_LISTED RECORDS_.
*-*-*

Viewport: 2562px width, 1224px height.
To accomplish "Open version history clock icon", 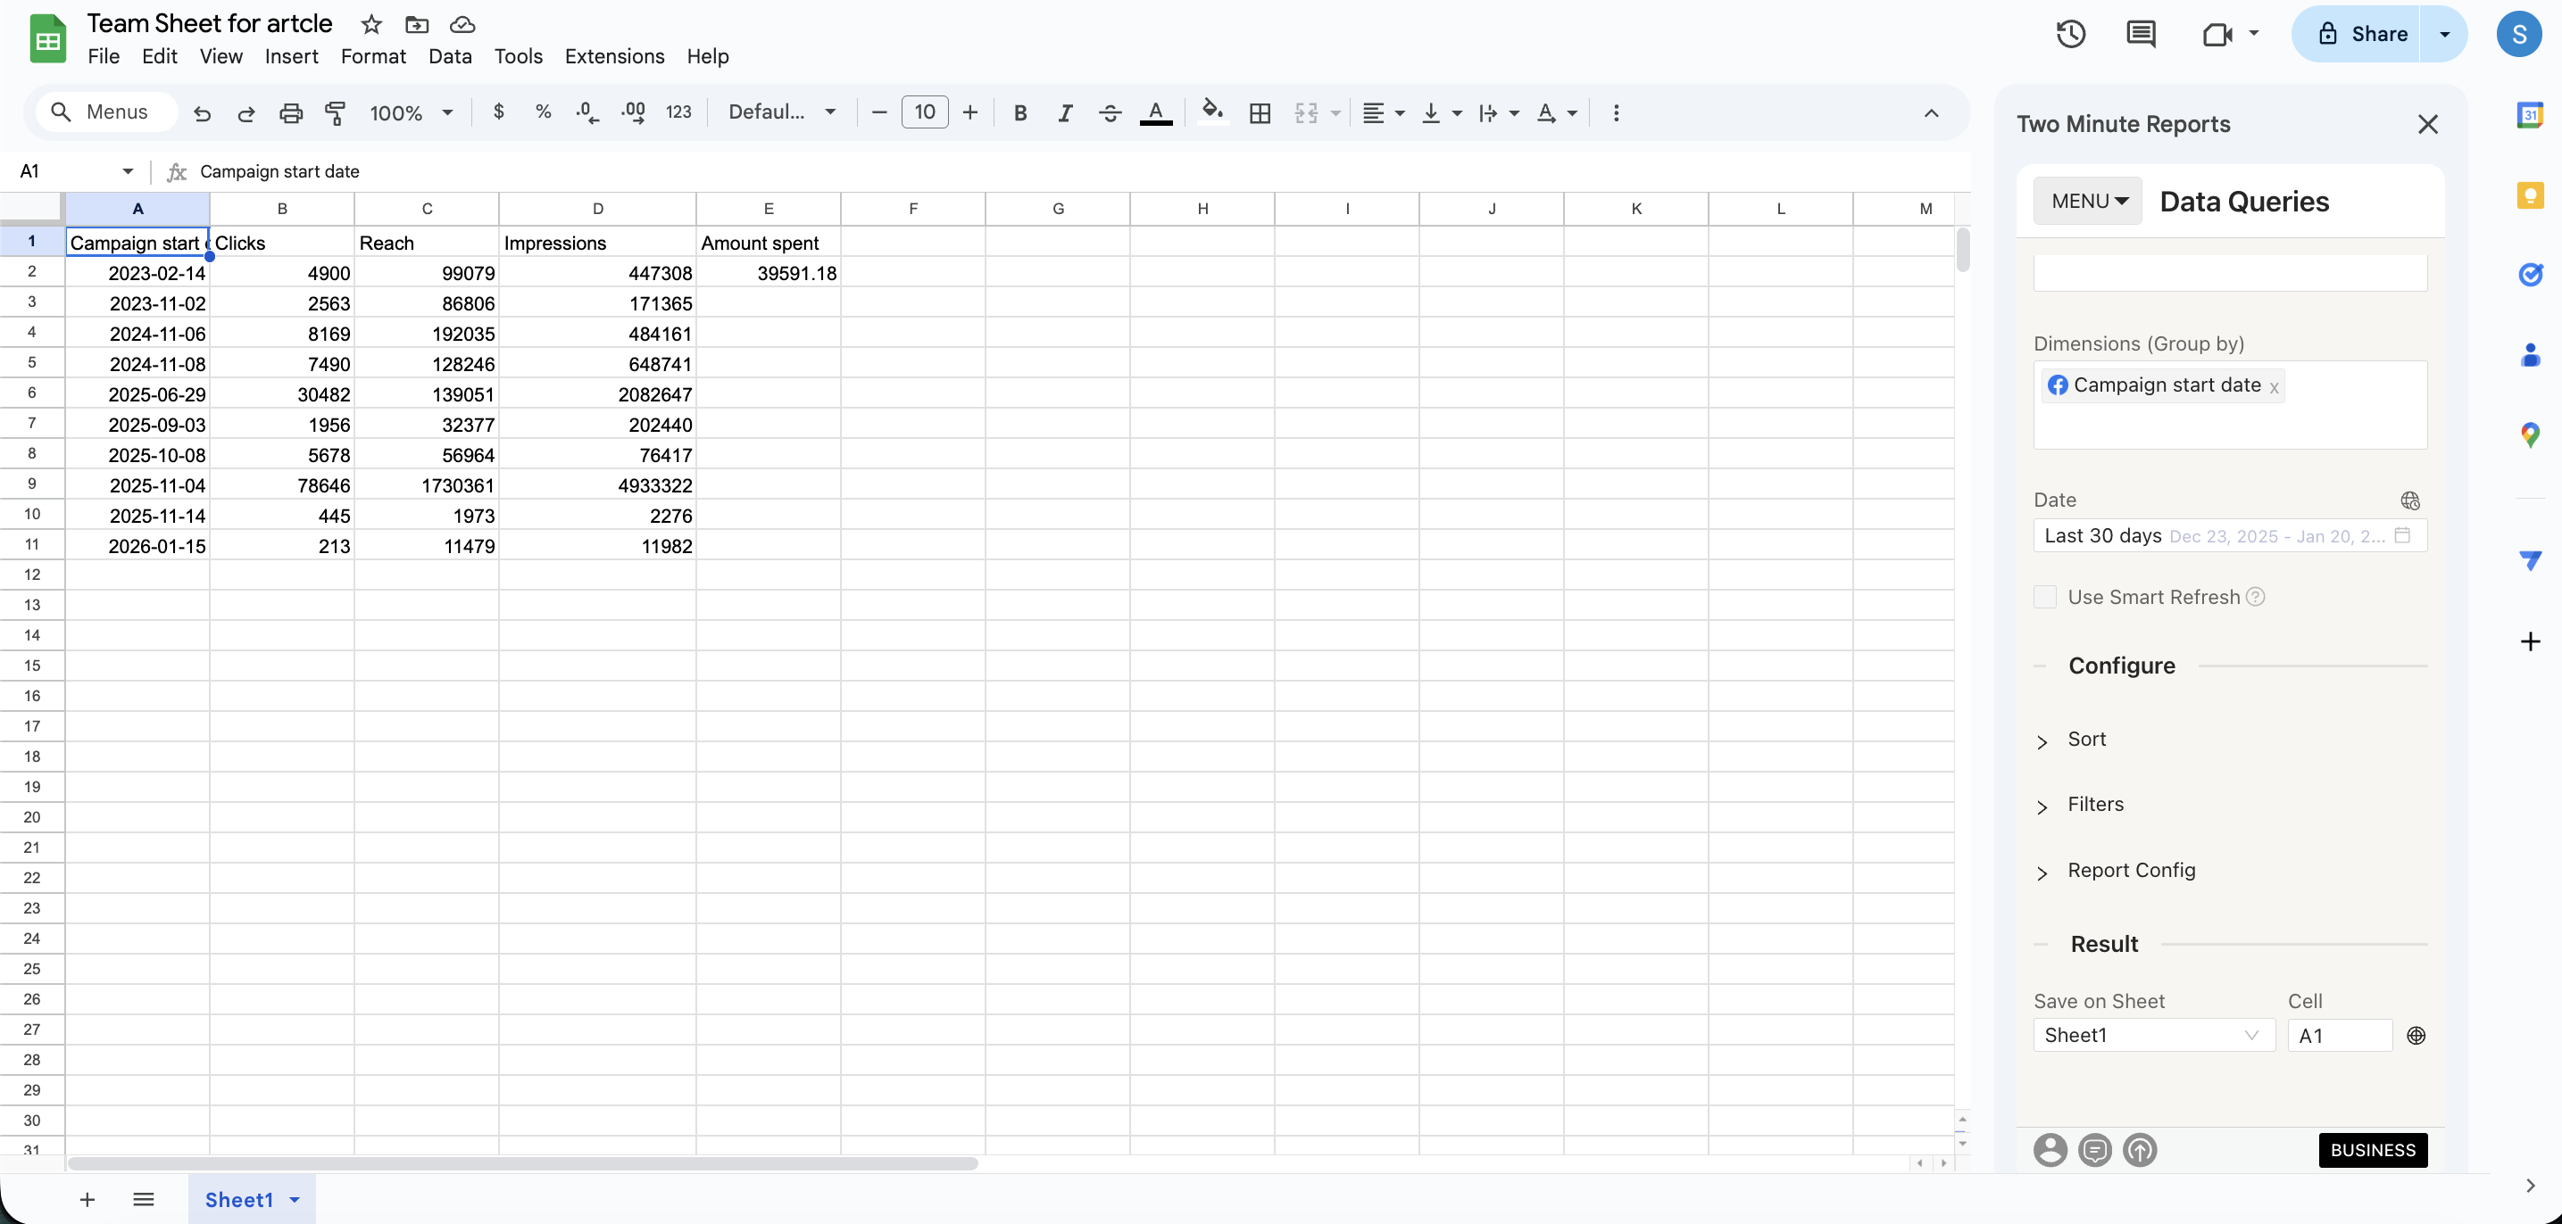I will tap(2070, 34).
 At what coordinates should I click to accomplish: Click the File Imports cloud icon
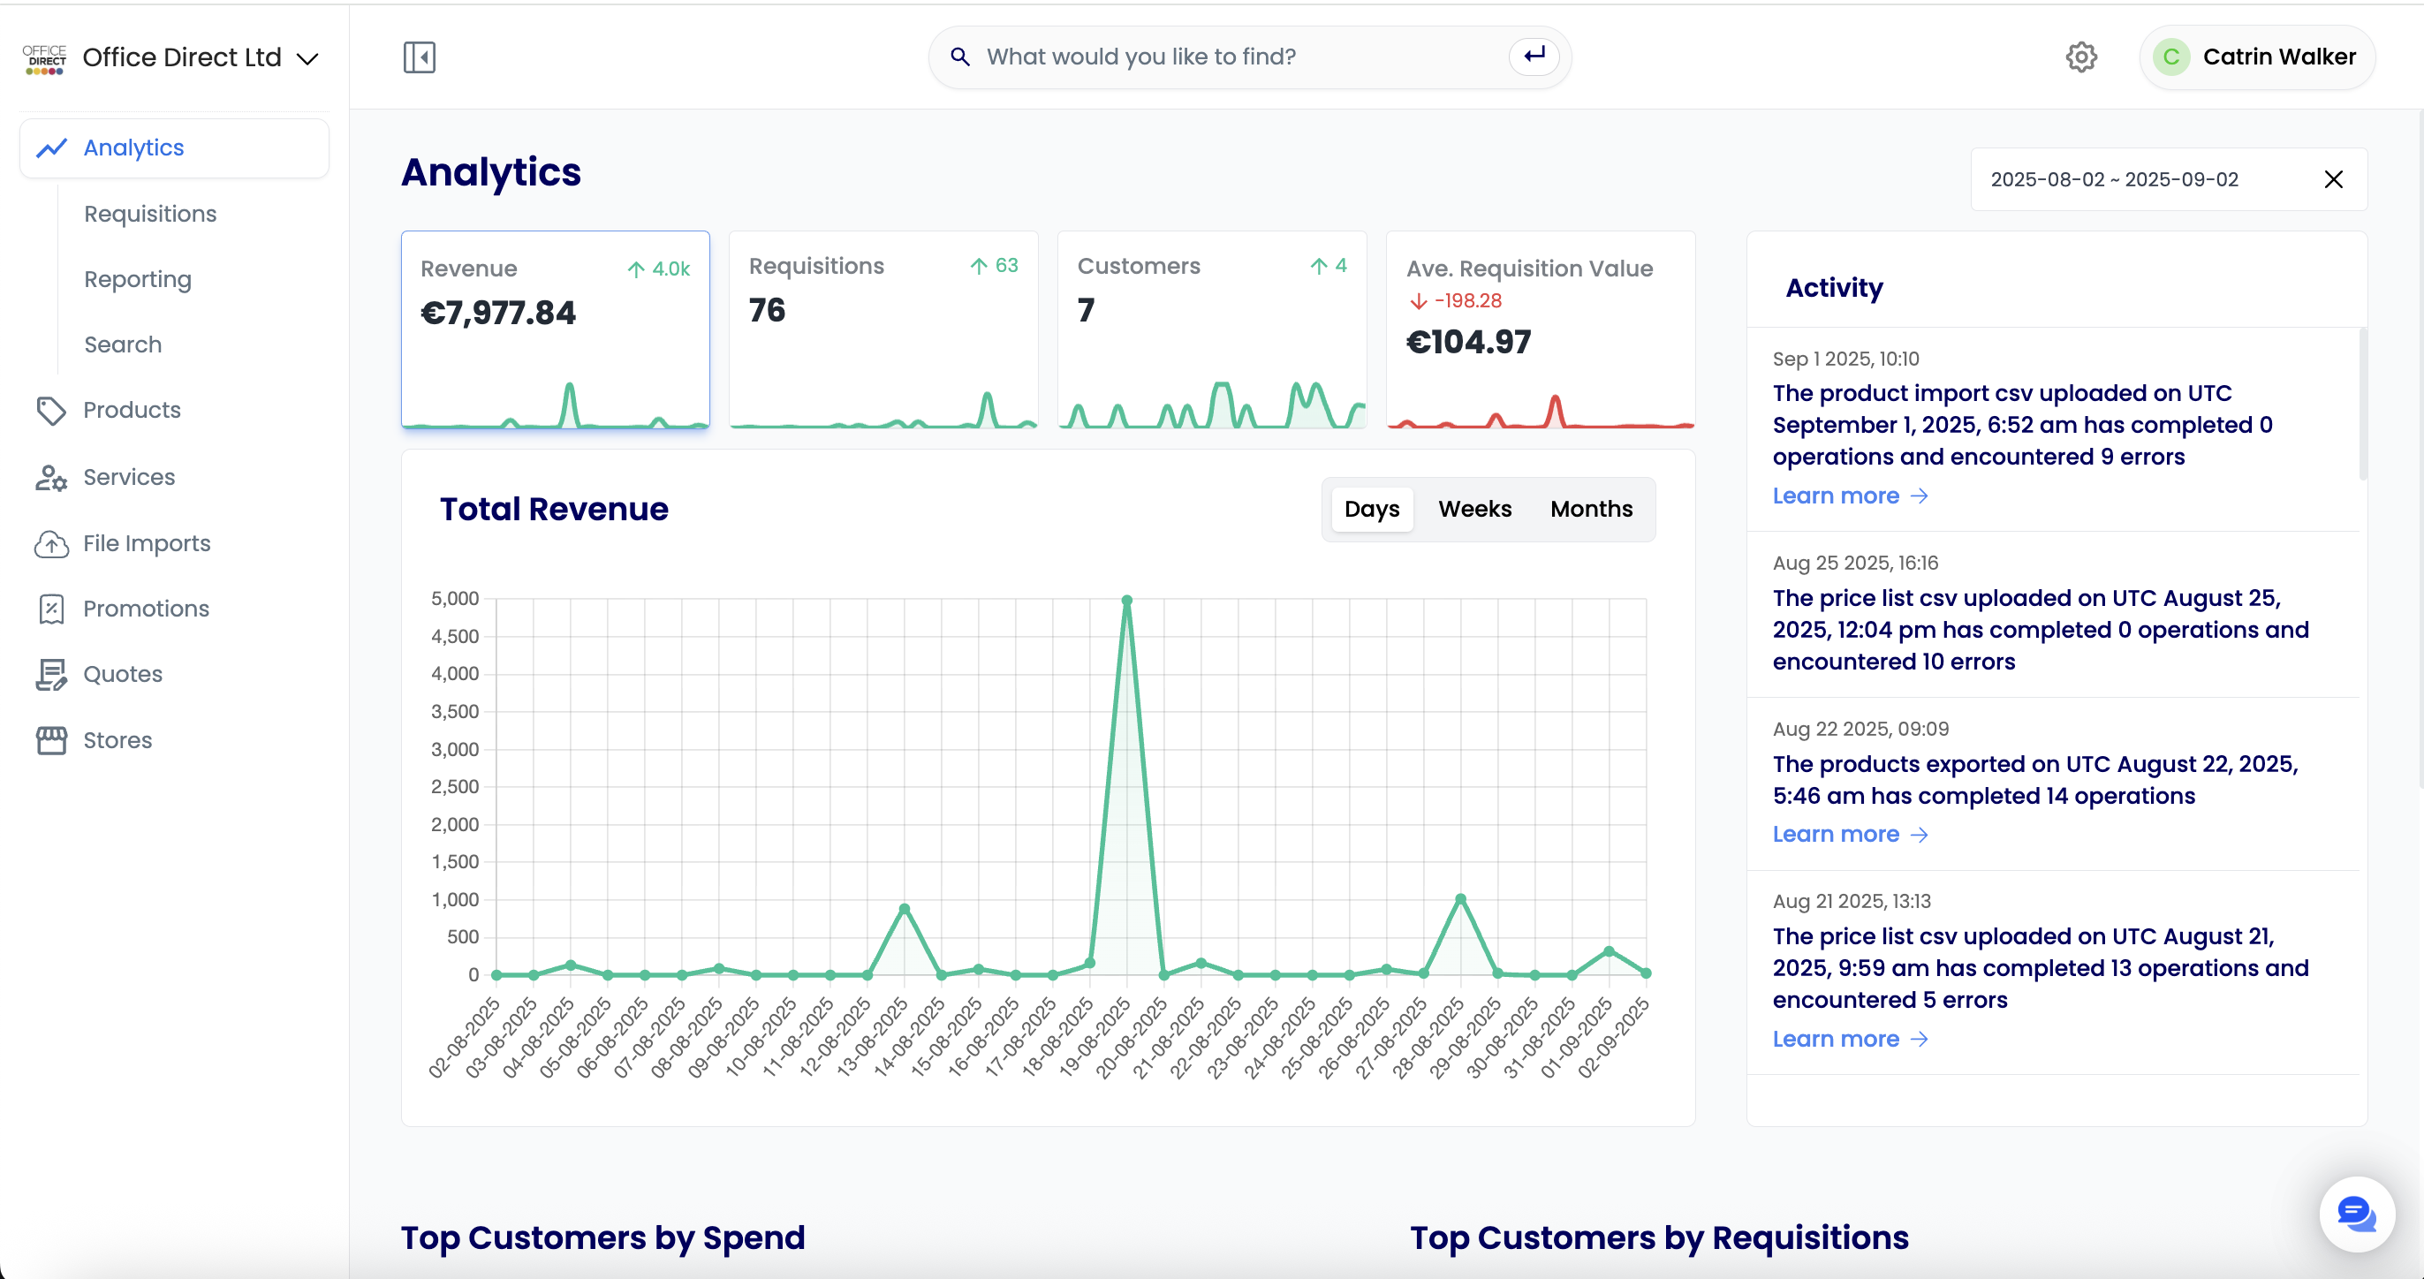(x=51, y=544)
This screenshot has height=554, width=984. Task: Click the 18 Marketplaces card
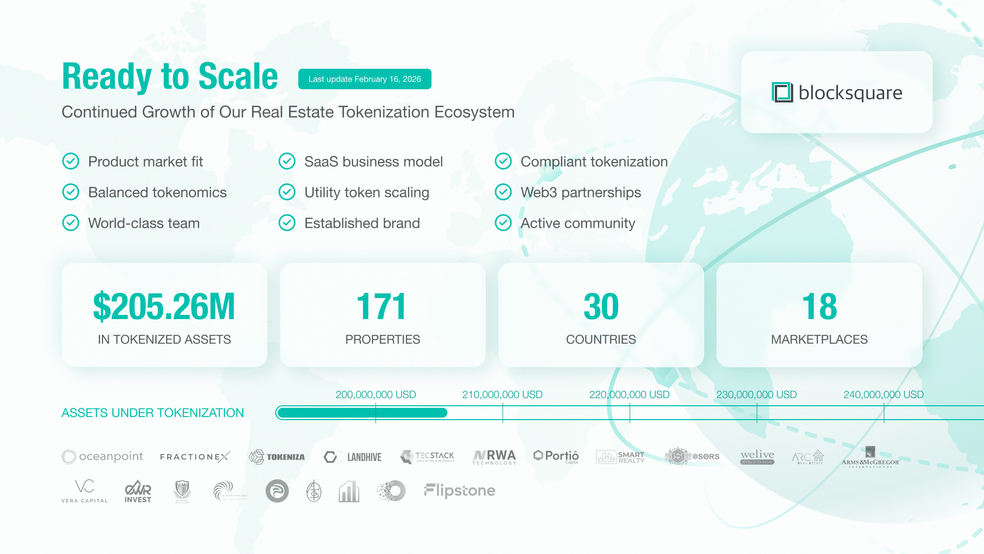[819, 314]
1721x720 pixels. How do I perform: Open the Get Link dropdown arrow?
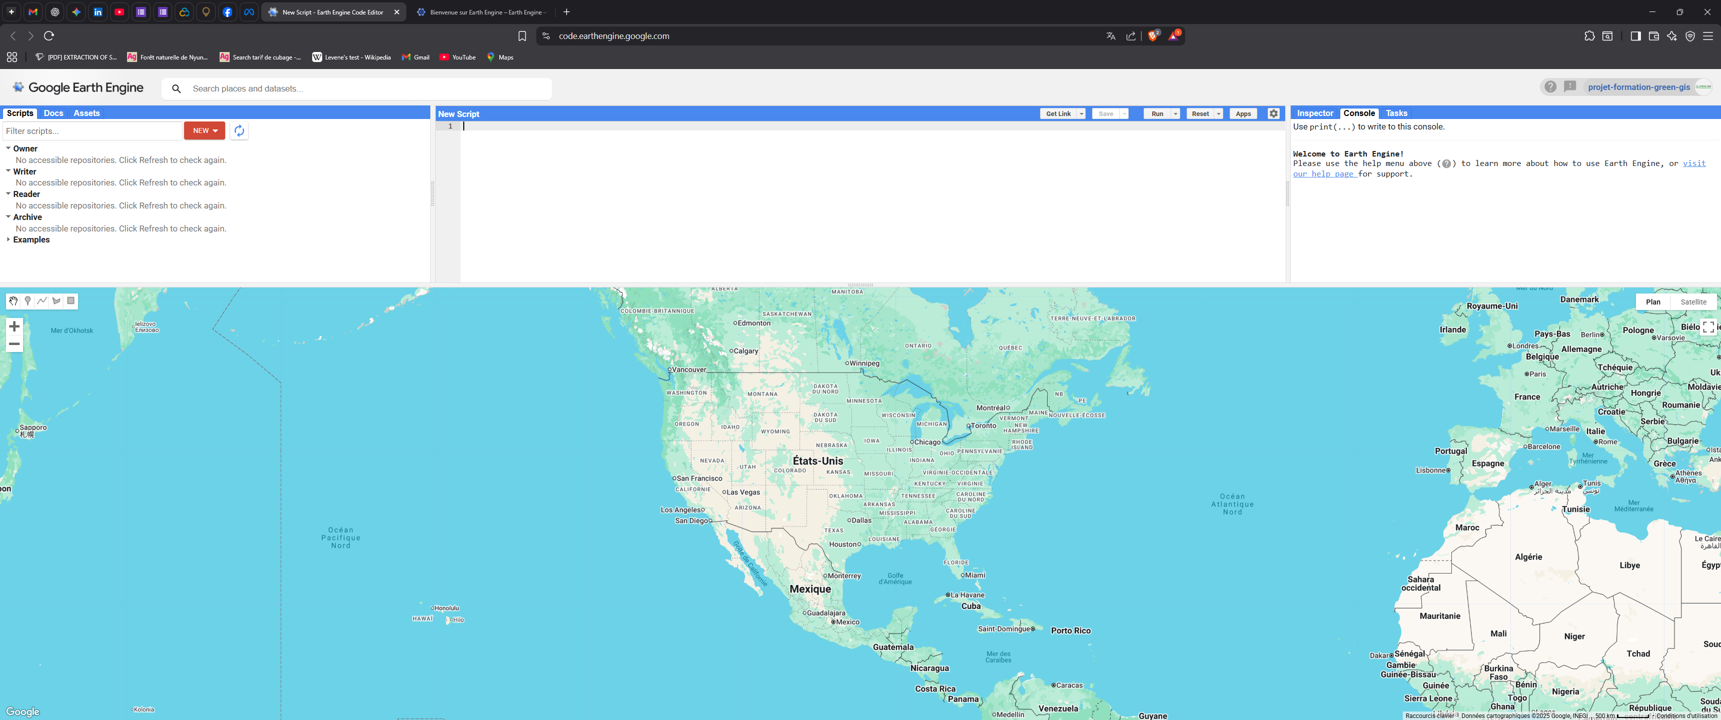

*-*-*

_WORK REQUIRED_. Once the pictures are set aside, what is needed is the lines from the line with "At what coordinates" through the end of the data, written out exactly and alone.

_RESULT_.
 At what coordinates should I click to accomplish: Click the File Imports cloud icon
(x=51, y=544)
This screenshot has height=554, width=984. Task: Click the 18 Marketplaces card
[819, 314]
1721x720 pixels. How do I perform: Open the Get Link dropdown arrow?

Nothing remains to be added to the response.